[Peace-discuss] India and the Somali pirates

Jenifer Cartwright jencart13 at yahoo.com
Wed Nov 19 15:34:12 CST 2008


My impresssion is that the pirates (aka Somali fishermen whose livelihoods have been affected by all the trafficking in the area) aren't interested in the ship's goods beyond what they bring for ransom. They board the ship, hold it captive, name their price to release the ship instead of blowing it up. The ships bring a hefty ransom because they're carrying valuable cargo -- oil or guns -- which they don't want destroyed. Once the pirates are paid off (e g a deal is struck to deliver goods, food, etc) to particular village(s), the ship, crew and cargo are released unharmed. I'm surprised the big guns allow the priates to board, but I'm sympathetic to their cause, kinda like Robin Hood, redistribution of weatlth. 
 
Speaking of India, problems again w/ natives fighting Coca Cola for their water rights -- Coca Cola needs tons and tons of gallons of it to keep their plants going. Haven't we heard this before??? 
 --Jenifer 
 

--- On Wed, 11/19/08, Ricky Baldwin <baldwinricky at yahoo.com> wrote:

From: Ricky Baldwin <baldwinricky at yahoo.com>
Subject: [Peace-discuss] India and the Somali pirates
To: "peace discuss" <peace-discuss at lists.chambana.net>
Date: Wednesday, November 19, 2008, 2:33 PM






So NPR is repeating today that the Indian Navy has claimed victory in a reported “sea battle” with Somali pirates and even sank one of the pirates’ “mother ships.”  A US Naval College professor interviewed this morning told Daniel Schorr that piracy had now become a major threat to the world’s energy resources.  Presumably the professor was referring specifically to sea piracy – he didn’t mention the big corporate land pirates – and in fact the interview never brought up any pirates other than Somali ones.  



They discussed some Saudi tankers recently seized or threatened by the former Somali fishermen.  Again, the context was decidedly not the potential right of the inhabitants to control or benefit from the resources of their lands – we’re against that, aren’t we? – but the threat to rich people’s profits derived from said resources.
 
Reminds me of a story that Noam Chomsky attributes to St.

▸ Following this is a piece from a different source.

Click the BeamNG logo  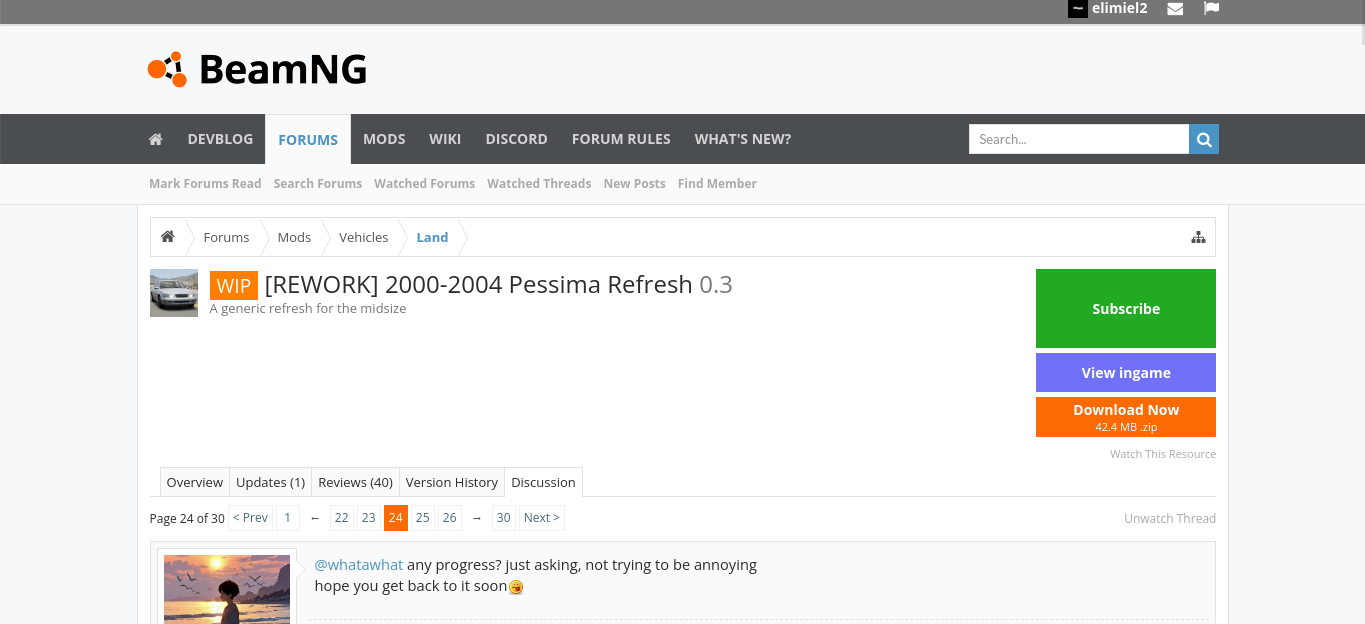258,69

Augustine , I believe.  Alexander "the Great" it seems once captured a rather mouthy pirate.  Alexander: Who are you to molest the seas?  Pirate: Who are you to molest the whole world?  I have one ship, and you call me a pirate.  You have a whole navy, and they call you emperor.
 
Not that India is the biggest emperor in the picture these days – that would be us.  India has been in the news a lot lately, as have Somali pirates.  India even landed a probe on the moon earlier this month.  The pirates haven’t managed any moon shots yet, as far as I know.  
 
But the Horn of Africa is one of those regions where Washington thinkers and oil company executives like to play Risk.  After all, the Persian Gulf is right there.  (We didn’t think all that Black Hawk stuff in Mogadishu was really about 'humanitarian' concerns, did we?)  And ever since the implosion of the USSR , India has been a lot more amenable to US scheming.  A lot more.  



The rise of the Hindu Nationalists probably hasn’t hurt, either.  The Indian government has had its own conflicts with Islamic populations at home and abroad for many years, complete with suicide bombings and military deployments, even a nuclear arms race with Pakistan .  According to international opinion polls after the World Trade Center attacks, India was the only country that ranked higher than the US in saying “war is the answer.”  And so on.



But I'm certainly no expert on the region (or anything else).  Anybody else have insights on this?